(Collected data entries)
[Start of section]
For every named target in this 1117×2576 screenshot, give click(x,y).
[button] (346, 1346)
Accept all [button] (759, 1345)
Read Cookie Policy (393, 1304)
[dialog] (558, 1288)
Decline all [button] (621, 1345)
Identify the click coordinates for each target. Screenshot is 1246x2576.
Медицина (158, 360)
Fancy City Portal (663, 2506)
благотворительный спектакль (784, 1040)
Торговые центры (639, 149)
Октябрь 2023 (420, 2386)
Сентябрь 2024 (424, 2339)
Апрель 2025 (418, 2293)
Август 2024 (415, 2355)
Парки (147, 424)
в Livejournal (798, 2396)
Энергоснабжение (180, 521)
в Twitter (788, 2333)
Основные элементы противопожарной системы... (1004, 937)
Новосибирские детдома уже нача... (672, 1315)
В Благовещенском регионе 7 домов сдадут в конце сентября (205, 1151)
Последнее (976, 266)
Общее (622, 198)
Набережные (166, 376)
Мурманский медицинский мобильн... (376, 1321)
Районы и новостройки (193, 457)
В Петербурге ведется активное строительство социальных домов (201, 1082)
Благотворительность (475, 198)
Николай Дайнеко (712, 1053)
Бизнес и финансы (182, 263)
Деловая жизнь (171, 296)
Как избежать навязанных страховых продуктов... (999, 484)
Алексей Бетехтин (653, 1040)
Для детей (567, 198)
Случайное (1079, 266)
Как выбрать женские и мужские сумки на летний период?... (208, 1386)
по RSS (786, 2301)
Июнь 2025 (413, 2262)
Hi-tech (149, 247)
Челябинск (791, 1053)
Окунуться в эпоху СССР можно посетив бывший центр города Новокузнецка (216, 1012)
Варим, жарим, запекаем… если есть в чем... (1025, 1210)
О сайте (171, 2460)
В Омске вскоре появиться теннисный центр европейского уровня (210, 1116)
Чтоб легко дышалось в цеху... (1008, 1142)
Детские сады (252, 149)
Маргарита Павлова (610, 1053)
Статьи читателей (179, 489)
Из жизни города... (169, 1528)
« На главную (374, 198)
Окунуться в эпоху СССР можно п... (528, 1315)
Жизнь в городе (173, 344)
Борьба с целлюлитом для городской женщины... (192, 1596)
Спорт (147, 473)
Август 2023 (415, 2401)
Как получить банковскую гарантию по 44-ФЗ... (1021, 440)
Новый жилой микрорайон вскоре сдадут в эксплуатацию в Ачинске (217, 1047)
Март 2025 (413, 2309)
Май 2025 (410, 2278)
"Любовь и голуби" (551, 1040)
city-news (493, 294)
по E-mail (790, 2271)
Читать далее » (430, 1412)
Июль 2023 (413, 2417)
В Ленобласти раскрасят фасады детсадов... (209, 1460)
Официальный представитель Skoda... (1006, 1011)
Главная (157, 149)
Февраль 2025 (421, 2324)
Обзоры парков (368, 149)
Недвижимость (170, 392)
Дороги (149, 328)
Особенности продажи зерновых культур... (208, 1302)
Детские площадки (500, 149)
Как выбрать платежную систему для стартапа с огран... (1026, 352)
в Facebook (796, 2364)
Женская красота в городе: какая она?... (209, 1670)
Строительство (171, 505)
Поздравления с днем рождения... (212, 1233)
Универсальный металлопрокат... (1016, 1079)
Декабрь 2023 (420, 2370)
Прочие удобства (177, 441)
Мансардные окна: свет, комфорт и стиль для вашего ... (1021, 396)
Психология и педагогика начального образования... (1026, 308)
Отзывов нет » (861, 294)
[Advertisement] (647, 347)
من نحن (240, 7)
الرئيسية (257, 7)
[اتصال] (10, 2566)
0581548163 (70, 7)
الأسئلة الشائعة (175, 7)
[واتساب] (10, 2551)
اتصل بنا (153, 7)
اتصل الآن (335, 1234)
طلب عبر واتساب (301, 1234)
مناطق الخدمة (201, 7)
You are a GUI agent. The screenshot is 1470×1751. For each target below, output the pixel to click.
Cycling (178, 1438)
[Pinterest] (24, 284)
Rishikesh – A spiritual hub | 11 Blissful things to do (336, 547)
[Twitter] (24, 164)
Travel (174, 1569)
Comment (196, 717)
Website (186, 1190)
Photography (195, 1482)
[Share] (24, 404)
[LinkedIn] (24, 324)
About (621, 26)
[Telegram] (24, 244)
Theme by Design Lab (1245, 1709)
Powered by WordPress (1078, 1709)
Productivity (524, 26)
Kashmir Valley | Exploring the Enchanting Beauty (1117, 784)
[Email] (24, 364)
[End of section]
- [Exercise objective]
All lines above from the one holding "В Петербурге ведется" to the one holding "в Facebook (796, 2364)", inclusive, are to be copied exactly; no other line is wanted.

- [Exercise result]
В Петербурге ведется активное строительство социальных домов (201, 1082)
Благотворительность (475, 198)
Николай Дайнеко (712, 1053)
Бизнес и финансы (182, 263)
Деловая жизнь (171, 296)
Как избежать навязанных страховых продуктов... (999, 484)
Алексей Бетехтин (653, 1040)
Для детей (567, 198)
Случайное (1079, 266)
Как выбрать женские и мужские сумки на летний период?... (208, 1386)
по RSS (786, 2301)
Июнь 2025 (413, 2262)
Hi-tech (149, 247)
Челябинск (791, 1053)
Окунуться в эпоху СССР можно посетив бывший центр города Новокузнецка (216, 1012)
Варим, жарим, запекаем… если есть в чем... (1025, 1210)
О сайте (171, 2460)
В Омске вскоре появиться теннисный центр европейского уровня (210, 1116)
Чтоб легко дышалось в цеху... (1008, 1142)
Детские сады (252, 149)
Маргарита Павлова (610, 1053)
Статьи читателей (179, 489)
Из жизни города... (169, 1528)
« На главную (374, 198)
Окунуться в эпоху СССР можно п... (528, 1315)
Жизнь в городе (173, 344)
Борьба с целлюлитом для городской женщины... (192, 1596)
Спорт (147, 473)
Август 2023 (415, 2401)
Как получить банковскую гарантию по 44-ФЗ... (1021, 440)
Новый жилой микрорайон вскоре сдадут в эксплуатацию в Ачинске (217, 1047)
Март 2025 (413, 2309)
Май 2025 (410, 2278)
"Любовь и голуби" (551, 1040)
city-news (493, 294)
по E-mail (790, 2271)
Читать далее » (430, 1412)
Июль 2023 (413, 2417)
В Ленобласти раскрасят фасады детсадов... (209, 1460)
Официальный представитель Skoda... (1006, 1011)
Главная (157, 149)
Февраль 2025 (421, 2324)
Обзоры парков (368, 149)
Недвижимость (170, 392)
Дороги (149, 328)
Особенности продажи зерновых культур... (208, 1302)
Детские площадки (500, 149)
Как выбрать платежную систему для стартапа с огран... (1026, 352)
в Facebook (796, 2364)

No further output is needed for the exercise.